2021 might be India's Year of IPO, Says RBI


2021 might be India's Year of IPO, Says RBI

The Reserve Bank of India (RBI) has stated that the interest in startups and new-age enterprises will continue only if the companies are able to breakeven, improve cash flow, and turn profitable.

In its August Bulletin, the RBI praised recent IPOs of tech-based companies such as Zomato, which drew strong investor interest, and predicted that 2021 might be India's year of the initial public offering (IPO).

Debut offerings by Indian unicorns — unlisted start-ups — have ignited domestic stock markets and sent global investors into a frenzy, sparked by a stunning IPO by a food delivery app that was oversubscribed 38 times.

"Yet, this explosion of interest in these companies will only be sustained if they are able to convert innovative ideas into metrics such as breaking even at the level of earnings before interest, taxes, depreciation and amortisation (EBITDA) level without expensing business development costs, followed by cash flows and profits," it said.

According to the Bulletin, "expanded and dynamic exploitation of inherent advantages such as data and logistics will be required to live up to investors' starry-eyed expectations."

"The jury is still out. Investors will closely scrutinise their stories. Analysts will put it down to stock markets' idiosyncratic behaviour, investors' greed and bandwagon effects, including myopic pursuit of listing day gains."

It stated that there are already warnings of systemic dangers to financial stability, which monetary policymakers should not dismiss as the unicorn IPO party gets underway.

The dotcom bubble burst in 2001 shown that many businesses might fail, but risk management procedures have improved to spread this risk among many entrants, according to the report, adding that those who survive can go on to become the future Googles, Facebooks, and Amazons.

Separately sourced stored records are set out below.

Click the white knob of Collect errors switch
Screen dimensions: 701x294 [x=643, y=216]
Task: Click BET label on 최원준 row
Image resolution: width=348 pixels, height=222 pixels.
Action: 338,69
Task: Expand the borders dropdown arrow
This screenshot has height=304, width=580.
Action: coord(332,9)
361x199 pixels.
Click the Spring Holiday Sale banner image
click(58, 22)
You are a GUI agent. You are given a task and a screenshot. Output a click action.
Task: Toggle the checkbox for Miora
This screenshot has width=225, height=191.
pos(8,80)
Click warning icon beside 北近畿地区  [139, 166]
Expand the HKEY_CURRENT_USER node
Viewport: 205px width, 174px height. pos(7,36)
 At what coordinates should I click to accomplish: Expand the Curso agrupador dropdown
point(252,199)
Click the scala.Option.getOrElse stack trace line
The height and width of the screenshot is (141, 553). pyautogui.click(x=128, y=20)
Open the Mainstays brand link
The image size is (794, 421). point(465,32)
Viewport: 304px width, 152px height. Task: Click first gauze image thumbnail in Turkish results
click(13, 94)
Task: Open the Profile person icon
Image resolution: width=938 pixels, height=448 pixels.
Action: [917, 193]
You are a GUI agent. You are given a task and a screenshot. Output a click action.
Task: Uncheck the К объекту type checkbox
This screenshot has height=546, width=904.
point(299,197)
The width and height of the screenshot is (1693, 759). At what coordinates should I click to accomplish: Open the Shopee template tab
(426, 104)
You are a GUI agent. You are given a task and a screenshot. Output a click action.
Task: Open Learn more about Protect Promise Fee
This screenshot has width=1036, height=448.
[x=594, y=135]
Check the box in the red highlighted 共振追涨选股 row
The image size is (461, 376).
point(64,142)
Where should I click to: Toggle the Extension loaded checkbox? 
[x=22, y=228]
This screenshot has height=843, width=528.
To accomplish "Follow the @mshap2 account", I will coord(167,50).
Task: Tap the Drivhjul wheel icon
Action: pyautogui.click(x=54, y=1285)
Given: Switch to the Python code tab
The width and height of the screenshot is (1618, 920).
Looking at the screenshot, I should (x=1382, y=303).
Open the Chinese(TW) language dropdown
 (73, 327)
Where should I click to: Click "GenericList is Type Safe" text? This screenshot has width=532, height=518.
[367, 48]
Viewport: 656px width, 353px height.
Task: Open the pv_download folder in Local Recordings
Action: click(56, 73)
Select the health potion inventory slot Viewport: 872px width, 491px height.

The RBI research also stated that new-age company IPOs are on the rise as optimism about India grows, particularly in the tech sector.

"These listings coincide with a broader rush by Indian companies to tap the market and the fomo (fear of missing out) factor driving investors, which have taken the benchmark indices to records."

It is projected that India has 100 unicorns, with 10 being born in 2019, 13 in 2020 despite the epidemic, and three being born per month in 2021 so far, according to the report.